A major role for mammals in the ecology of Mycobacterium ulcerans

Abstract

Background: Mycobacterium ulcerans is the causative agent of Buruli ulcer (BU), a destructive skin disease found predominantly in sub-Saharan Africa and south-eastern Australia. The precise mode(s) of transmission and environmental reservoir(s) remain unknown, but several studies have explored the role of aquatic invertebrate species. The purpose of this study was to investigate the environmental distribution of M. ulcerans in south-eastern Australia.

Methodology/principal findings: A range of environmental samples was collected from Point Lonsdale (a small coastal town southwest of Melbourne, Australia, endemic for BU) and from areas with fewer or no reported incident cases of BU. Mycobacterium ulcerans DNA was detected at low levels by real-time PCR in soil, sediment, water residue, aquatic plant biofilm and terrestrial vegetation collected in Point Lonsdale. Higher levels of M. ulcerans DNA were detected in the faeces of common ringtail (Pseudocheirus peregrinus) and common brushtail (Trichosurus vulpecula) possums. Systematic testing of possum faeces revealed that M. ulcerans DNA could be detected in 41% of faecal samples collected in Point Lonsdale compared with less than 1% of faecal samples collected from non-endemic areas (p<0.0001). Capture and clinical examination of live possums in Point Lonsdale validated the accuracy of the predictive value of the faecal surveys by revealing that 38% of ringtail possums and 24% of brushtail possums had laboratory-confirmed M. ulcerans skin lesions and/or M. ulcerans PCR positive faeces. Whole genome sequencing revealed an extremely close genetic relationship between human and possum M. ulcerans isolates.

Conclusions/significance: The prevailing wisdom is that M. ulcerans is an aquatic pathogen and that BU is acquired by contact with certain aquatic environments (swamps, slow-flowing water). Now, after 70 years of research, we propose a transmission model for BU in which terrestrial mammals are implicated as reservoirs for M. ulcerans.

Figure 1. Map of central coastal Victoria, showing places referred to in the text or associated references.

Figure 2. Photographs of Point Lonsdale, common brushtail possums and common ringtail possums.

A. Point Lonsdale streetscape showing typical possum habitat. B. Common brushtail possum. C. Common ringtail possum. D. Brushtail possum faeces (left) and ringtail possum faeces (right). E. Ringtail possum tail lesion. F. Ringtail possum nose lesion.
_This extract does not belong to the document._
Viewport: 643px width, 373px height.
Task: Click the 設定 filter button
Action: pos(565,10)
Figure 3. Distribution and estimated bacterial load of M. ulcerans-positive ringtail faecal samples in two towns.

Map shows results of faecal surveys conducted in Point Lonsdale (approx. 81 human cases 2005–09) in August 2008 and Queenscliff (approx. 6 human cases 2005–09) in November 2008.
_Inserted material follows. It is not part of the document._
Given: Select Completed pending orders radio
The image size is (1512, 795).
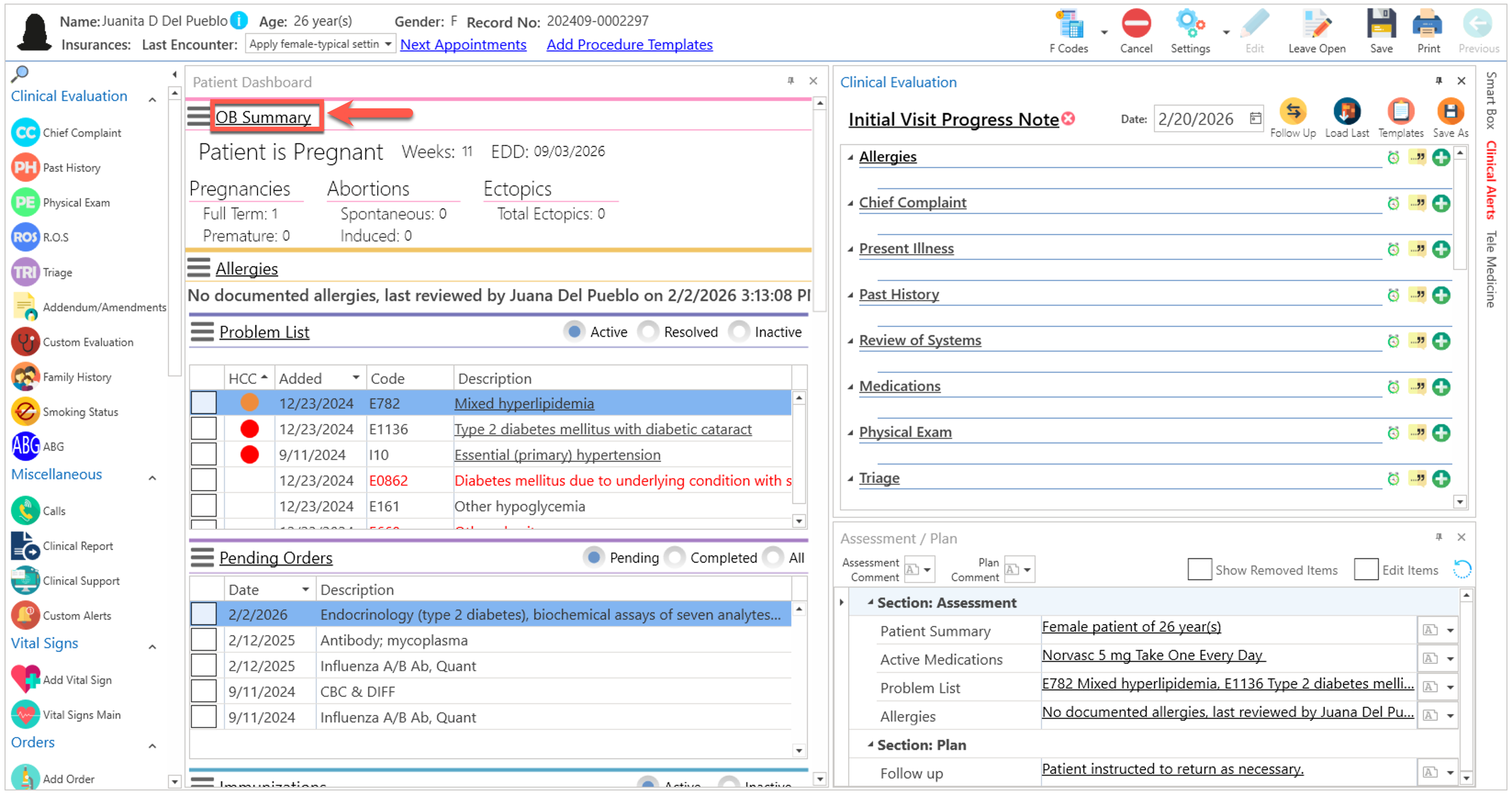Looking at the screenshot, I should pyautogui.click(x=675, y=557).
Figure 4. Variable number tandem repeat (VNTR) typing of M. ulcerans DNA in possum faeces demonstrates identity with human outbreak strain.

Numbers represent VNTR loci . At each locus: left PCR product, Victorian human patient isolate; right PCR product, DNA extracted from brushtail possum faeces collected in Point Lonsdale.

Figure 5. Proposed transmission pathways of M. ulcerans between the environment, mosquitoes, possums and humans.

1. Possums ingest M. ulcerans from the environment and/or infected by an insect vector. 2. Possums amplify and shed M. ulcerans into the environment. 3. Insect vectors become contaminated with M. ulcerans from the environment and/or from contact with infected possums. 4. M. ulcerans transmitted to humans via insect vector and/or direct contact with contaminated environment.